WHAT TO PRODUCE
From the line containing "Share to Qzone star icon" to the line containing "800x751 pixels." in the entries below, reproduce every line exactly, ends included. Nothing else belongs in the copy, and no pictures.

DATA SHOWN Start Marker

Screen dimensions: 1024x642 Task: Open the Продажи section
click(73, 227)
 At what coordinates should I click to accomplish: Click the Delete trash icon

DATA SHOWN End Marker
DATA SHOWN Start Marker

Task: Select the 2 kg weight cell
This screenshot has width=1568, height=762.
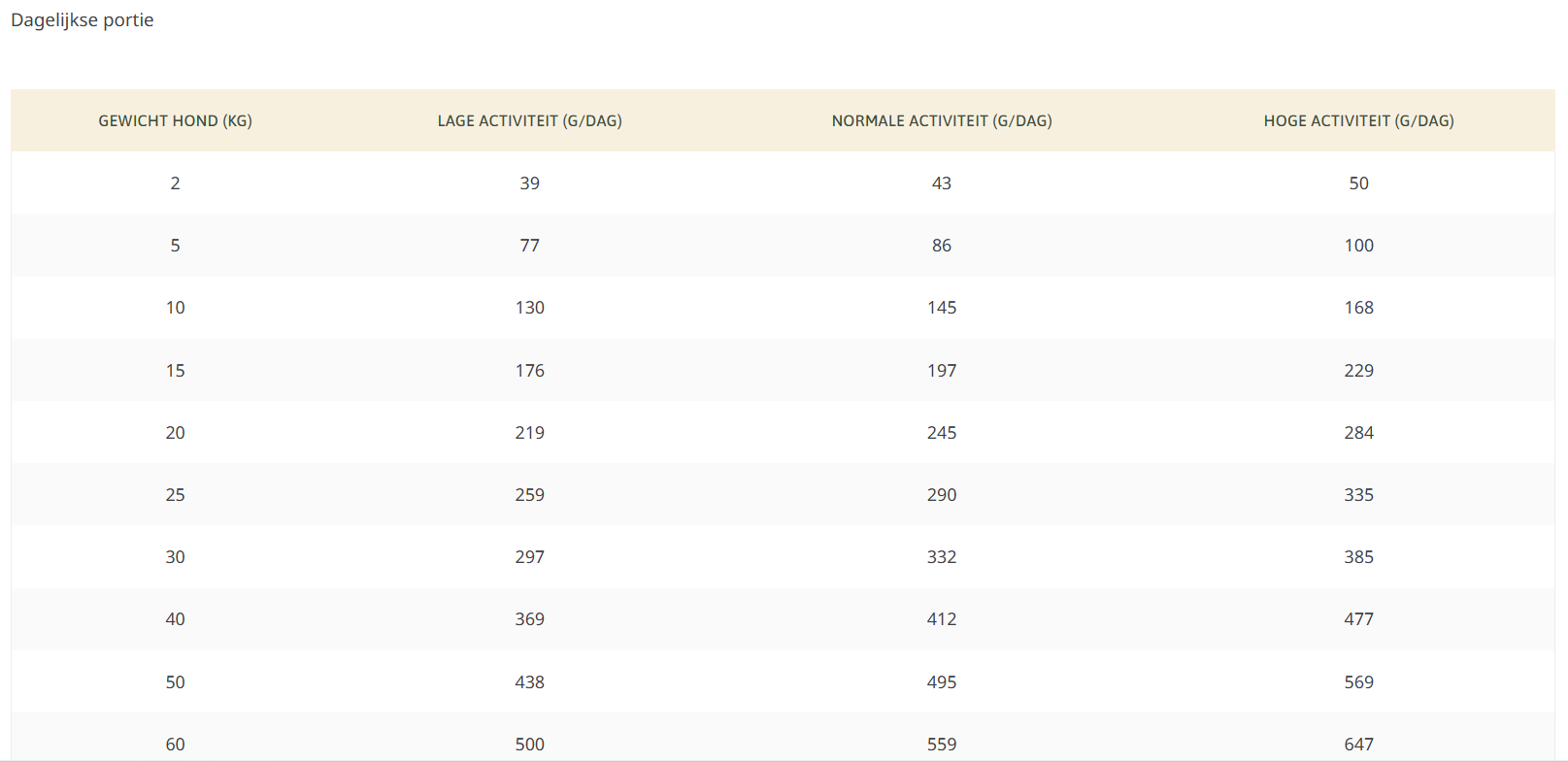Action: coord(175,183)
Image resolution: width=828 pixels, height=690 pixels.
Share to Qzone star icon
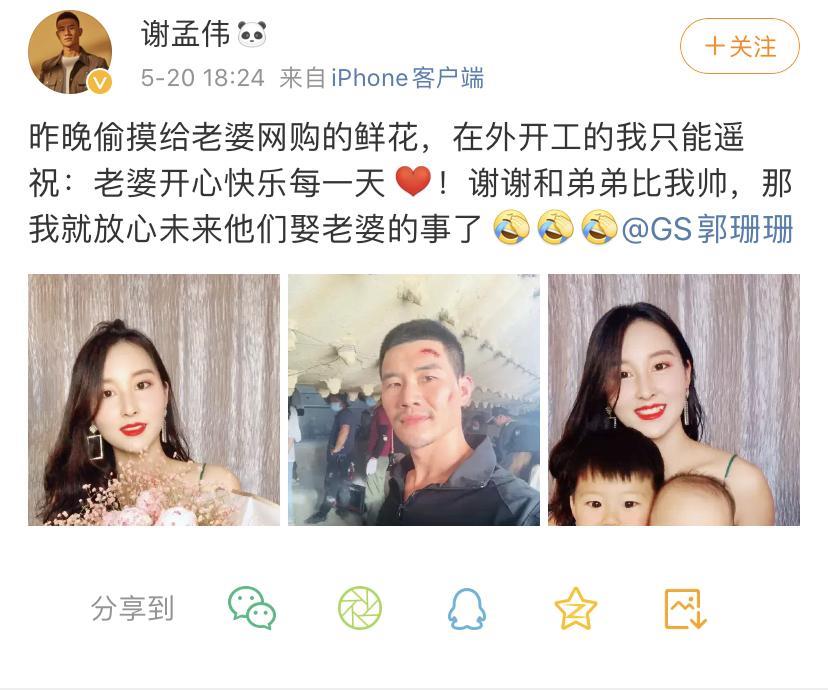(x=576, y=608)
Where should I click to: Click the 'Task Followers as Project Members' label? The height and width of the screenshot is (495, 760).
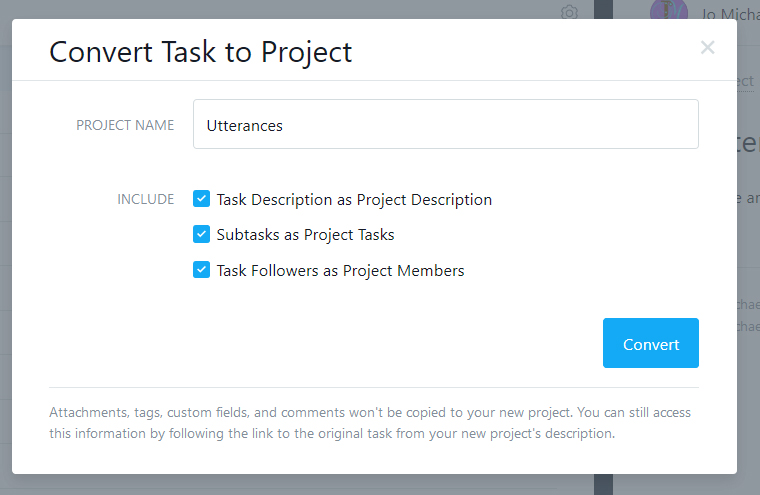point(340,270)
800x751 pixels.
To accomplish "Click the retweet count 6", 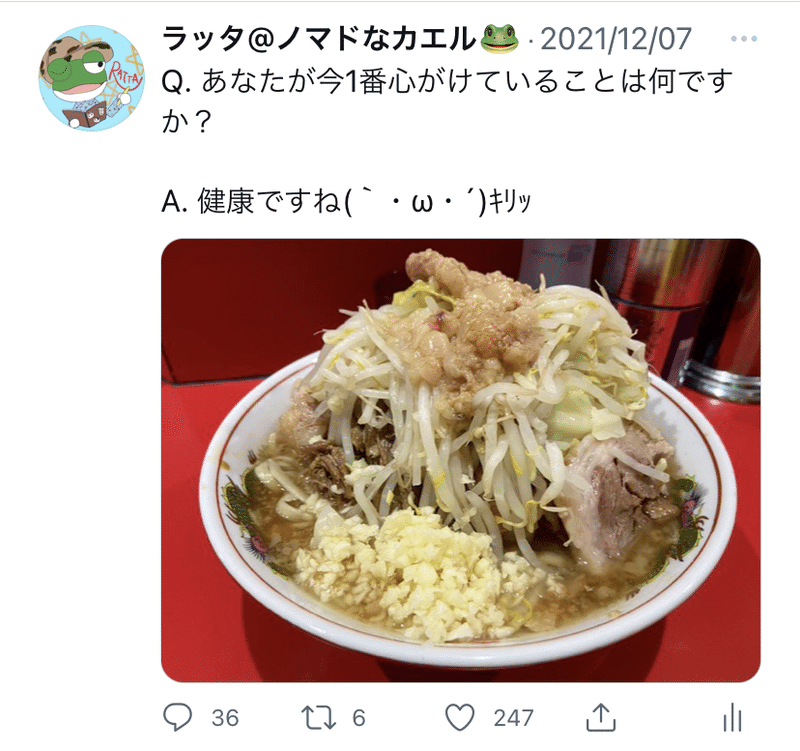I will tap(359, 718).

DATA SHOWN End Marker

SOLUTION FOR THIS TASK
Share to Qzone star icon
(x=576, y=608)
Where should I click to: Click the 'Task Followers as Project Members' label? The height and width of the screenshot is (495, 760).
point(340,270)
800x751 pixels.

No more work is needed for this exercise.